I am lucky, I was able to have a Son finally! After years of confusion as to why I was not able to conceive, being bipolar it may have been anything? My Doctor's and Therapist team worked together along with me-discovering what was happening with my body. It was found out that it was a medication that I was taking, that was stopping me from being able to conceive. I was Able to rid myself of that though proved difficult. After 8 days of weaning; which meant I was awake for Eight days- I remember it was one of the biggest challenges I ever had to over come. When I found out I was pregnant, it was way well worth it. Being Thirty Eight at the time of my pregnancy, I was steadfast with my health. Before, during and after my pregnancy, learning to exercise and feed myself nourishing foods, paid off as I have a very happy, healthy and growing Child. Though, still having Bipolar. I feel though that there is a misconception when it comes to parenting a child while still having a chemical imbalance/mental illness.
Being a Mom as well as someone with a Mental Illness, I believe does not wreck havoc on any of my parenting skills. If anything, I have learned over the years (with having this disorder) that eliminating stress out my life has helped me to be better able to handle stress. It has helped me greatly with seeing a counselor for the whole of my adult life-through that, my problem skills are excellent, communication skills are relatable, interpersonal skills etc. Having Bipolar for all of my Adult life has helped me to not take ONE day for granted. Being sick so many times and praying for just one day, that I would be and feel no symptoms from my illness-so that I too could enjoy the day, to go out and have fun, instead of home feeling anxious or stuck or riddled with paranoia. Now because of those days now long gone, I am able to live totally in the moment and be very mindful of everything I do, at home and with my Son. Everyday, I really want him to get as much out of the day that he can, I make sure he enjoys a lot of play time, family time, cuddling and bonding time, alone time, sleep and other necessary things for him to be able to grow and learn all while knowing that he is well cared for and loved. Being Bipolar (with no symptoms) has helped me seize the day, with him along my side.
I also believe that for me, if I had had a Child at a younger age while still being in the thick of my mental illness-it would not have aided me in my parental skills. It would have been a time when I had to put me first to be well, feel well and live well. Back then, I would not have had a lot of time or energy or know how left over for any Child...I had to grow and perhaps grow out of the symptoms that were once at the forefront of my existence. I am lucky that I was able to achieve this part of myself, growth and the skills I have now where they were once not existent. I am not my symptoms or my illness, I am a Mother with Bipolar-for me it has aided me in my personal development to be a Mother. If I were younger, my healing would have got in the way of any of this; where the stress would be endless, the commotion in my life, the drama, my priorities would have stagnated the care for myself and then so on.
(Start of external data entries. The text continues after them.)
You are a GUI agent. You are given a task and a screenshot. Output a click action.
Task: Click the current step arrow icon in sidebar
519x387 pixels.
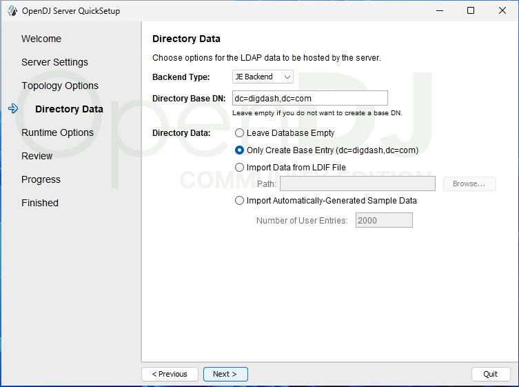[12, 109]
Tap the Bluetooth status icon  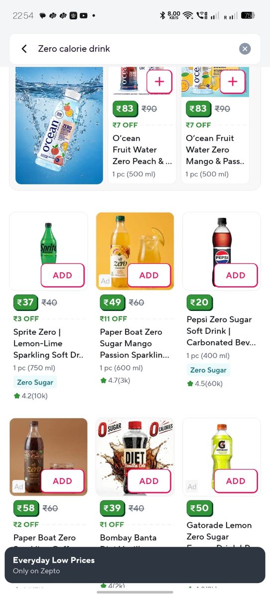point(162,15)
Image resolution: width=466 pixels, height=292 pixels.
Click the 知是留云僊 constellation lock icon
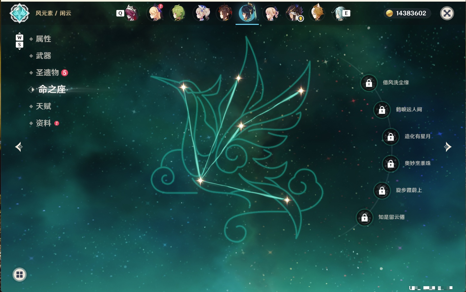coord(365,217)
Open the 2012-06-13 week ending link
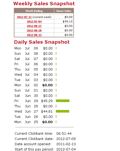 (x=34, y=35)
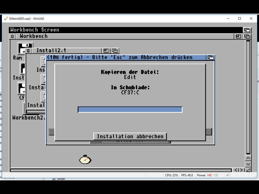Click the Install2.1 window zoom gadget

click(106, 51)
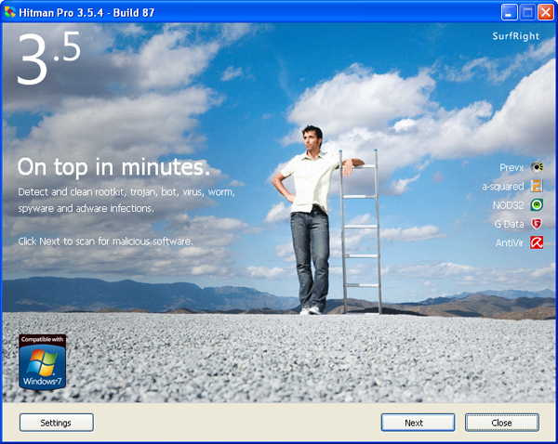Screen dimensions: 558x444
Task: Select the AntiVir text label
Action: click(x=508, y=243)
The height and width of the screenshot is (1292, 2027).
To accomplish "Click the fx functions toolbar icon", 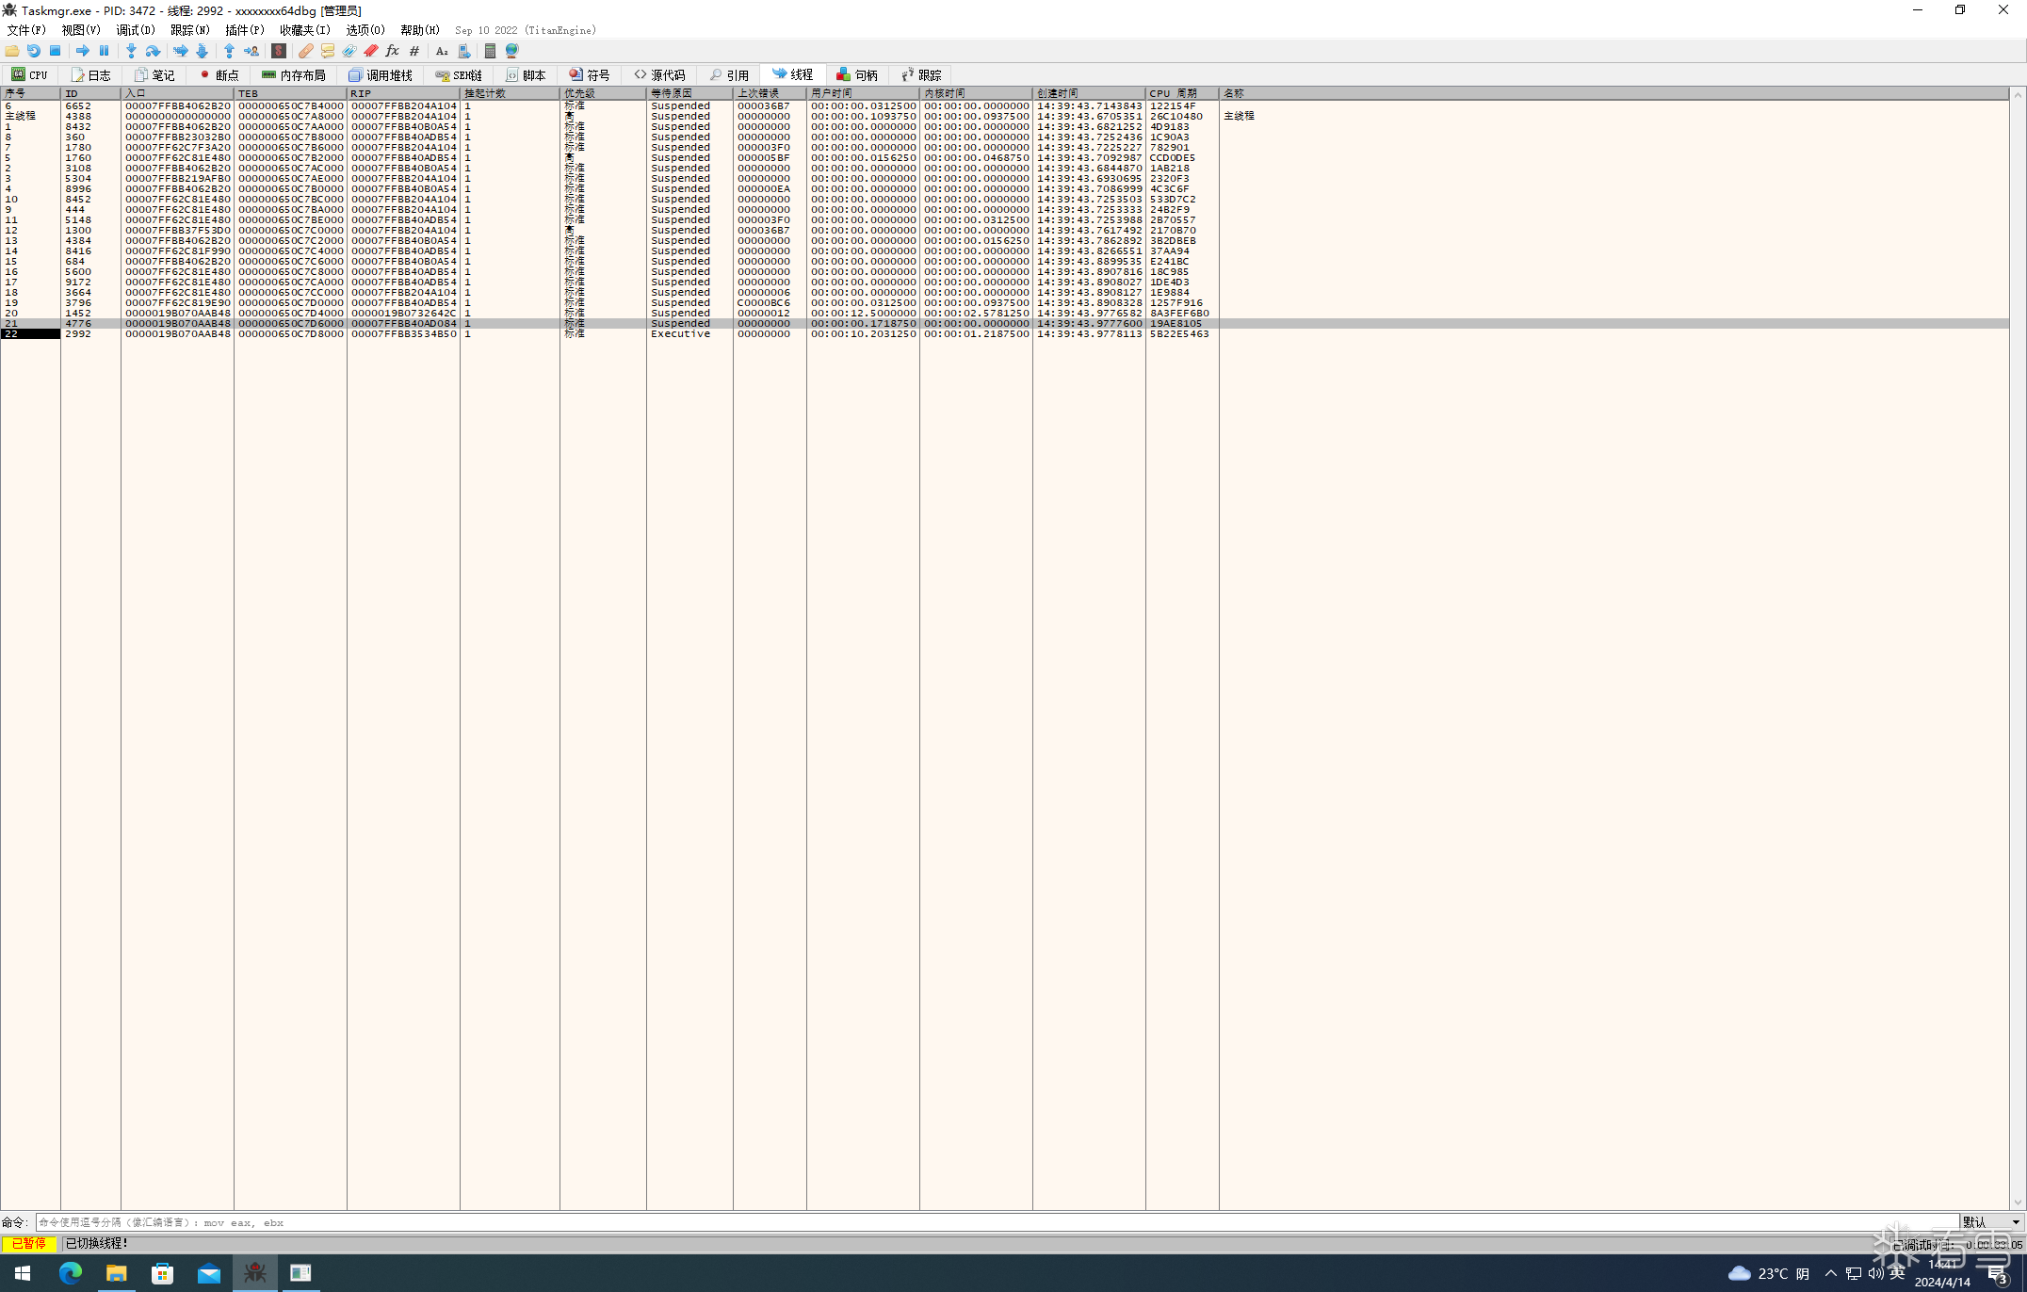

Turning 40 in just a few short months, I know now I am the best me, the best Mom and the best role model I can be for my One Son. Because my care comes so effortlessly and naturally, with all that I have learned-I can now put my efforts and care into my Child, knowing that he will benefit from the Mom I am-even with Bipolar.
I worked very hard on my recovery. I remember so many days and nights spent dedicated to learning and relearning life skills, the tools I gained did not come easy. With disappointment I had to learn courage, with low self esteem I had to learn confidence, with frustration I would have to learn temperament,
with over coming obstacles I would have to learn how to problem solve. These examples along with many more took a lot of hard work, of course all very gratifying and well worth it. I gave more then 100% to myself and my growth for 20+ years. I can now totally fulfill what I have learned over the years and hope to pass it on to my Son.
I tackled the bipolar and the long road that it lead me on, to a place of gratitude, peace, serenity, warmth, love, devotion and health...thinking back to the nights where I would beg and pray for help, to not have this disorder, to be rid of it, to not feel the effects....Miracles everywhere!!
When I pray now, I simply say Thank You, again I say Thank You, and again day and night I say Thank you. Bipolar and Being Mom-Thank you!